Hasbro is a leading games, intellectual property, and toy company headquartered in Pawtucket, Rhode Island, with a history dating back to 1923. With approximately 4,500 employees and annual revenue of $4.7 billion, the company reaches a global audience of more than 1 billion people worldwide through a diverse portfolio of physical and digital games, video games, toys, licensed consumer products, and entertainment experiences across film, television, and location-based platforms.
Hasbro’s offerings include toys, action figures, puzzles, role-playing and trading card games, and interactive digital content, distributed through mass retailers, specialty and hobby stores, and digital platforms. As a publicly traded company on NASDAQ (HAS), Hasbro combines creativity, storytelling, and play to build joy and lasting connections with consumers worldwide. Central to this mission is a strong commitment to ethical business practices and a culture of integrity that supports long-term brand trust and loyalty.
Hasbro’s prior Code of Conduct training was delivered through a creative and unique, in-person tabletop board game experience. Employees gathered in groups to navigate physical “lands” representing key compliance topics such as anti-bribery, antitrust, and mutual respect. The format was collaborative, discussion-driven, and widely appreciated.
As Hasbro evolved into a more digitally enabled and hybrid organization; Hasbro realized this format would be increasingly difficult to scale. Remote participation became a permanent part of the workforce.The company’s broader digital transformation initiatives called for a more flexible and accessible learning solution.

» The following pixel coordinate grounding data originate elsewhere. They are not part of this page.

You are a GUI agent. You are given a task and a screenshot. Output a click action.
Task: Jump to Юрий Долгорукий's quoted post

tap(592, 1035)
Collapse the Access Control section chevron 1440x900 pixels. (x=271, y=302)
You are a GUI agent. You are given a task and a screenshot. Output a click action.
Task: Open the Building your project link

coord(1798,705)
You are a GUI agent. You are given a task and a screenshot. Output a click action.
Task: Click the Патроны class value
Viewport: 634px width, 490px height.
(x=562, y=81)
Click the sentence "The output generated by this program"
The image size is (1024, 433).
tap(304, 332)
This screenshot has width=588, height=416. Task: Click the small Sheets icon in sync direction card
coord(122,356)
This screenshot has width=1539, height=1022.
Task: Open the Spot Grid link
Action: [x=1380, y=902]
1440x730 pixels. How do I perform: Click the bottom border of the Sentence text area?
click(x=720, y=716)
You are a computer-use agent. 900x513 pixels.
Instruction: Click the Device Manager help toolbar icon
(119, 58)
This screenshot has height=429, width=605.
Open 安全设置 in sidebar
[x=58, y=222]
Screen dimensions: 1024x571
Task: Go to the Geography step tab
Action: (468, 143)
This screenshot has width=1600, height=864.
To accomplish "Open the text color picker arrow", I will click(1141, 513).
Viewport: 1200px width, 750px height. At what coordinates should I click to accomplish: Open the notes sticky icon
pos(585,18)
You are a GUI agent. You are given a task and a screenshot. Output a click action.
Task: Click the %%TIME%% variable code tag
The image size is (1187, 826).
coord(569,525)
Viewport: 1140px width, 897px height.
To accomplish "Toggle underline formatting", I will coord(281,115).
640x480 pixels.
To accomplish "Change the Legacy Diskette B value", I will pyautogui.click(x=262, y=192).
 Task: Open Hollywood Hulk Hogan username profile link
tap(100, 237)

Hasbro needed to modernize its approach without losing what made the original experience impactful. The solution had to preserve the interactivity and energy of the board game, scale across a global and hybrid workforce, achieve near-universal participation as a mandatory program, and reinforce ethical behavior in a way that was engaging rather than procedural.
To meet these needs, Hasbro partnered with LRN to reimagine its Code of Conduct training through an immersive digital learning game. Rather than simply digitizing the existing format, the team redesigned the experience to align with Hasbro’s creative identity and storytelling strengths.This resulted in a narrative-driven digital board game where both hybrid and remote employees formed teams, selected a Game Master, and explored themed environments such as The Village, The Inn, Bogbottom, Thornwood, Dragon’s Hoard, and Troll Bridge. Each setting introduced ethical dilemmas through short cinematic videos, connecting compliance topics to realistic workplace scenarios.
As teams progressed through the game, they discussed and selected responses to scenario-based questions. Correct answers advanced their progress and increased a “wisdom meter,” while incorrect choices triggered real-time feedback, reinforcing learning and encouraging consultation with internal experts, mirroring real escalation pathways within the organization.
The program was delivered through live, facilitated sessions; ensuring consistency while enabling discussion and collaboration. A global rollout supported by executive leadership, including CEO communications, reinforced the importance of participation and ethical leadership.
By combining storytelling, gameplay, and team-based learning; the experience transformed compliance training into an engaging, participatory event that encouraged employees to actively and collaboratively apply the Code rather than passively review it.
The program achieved strong global reach and engagement, with approximately 94% of Hasbro’s workforce completing the training by the end of the rollout. Delivered through 276 facilitated sessions, the initiative successfully scaled across regions while maintaining a consistent and interactive experience.
Beyond participation, the program drove meaningful engagement and behavioral impact. Employees actively discussed ethical dilemmas during gameplay, debated decision-making approaches, and demonstrated increased curiosity about how policies apply in real-world situations. This was reflected in the volume and quality of follow-up questions submitted to the compliance team, signaling deeper reflection and understanding.
Participant feedback further reinforced the program’s success, with participants consistently highlighting the experience as engaging, collaborative, and more effective than traditional training formats. Many noted that the game-based structure made it easier to apply concepts and encouraged teamwork and discussion.
Collectively, these outcomes show that the program succeeded in shifting compliance training from a passive requirement to an interactive experience that strengthens ethical awareness, dialogue, and decision-making across the organization.
“Training people on a code of conduct isn’t typically the most exciting thing… but making something engaging and adding a level of competition made it interesting, educational, and enjoyable. People don’t realize they’re having fun and actually learning at the same time.”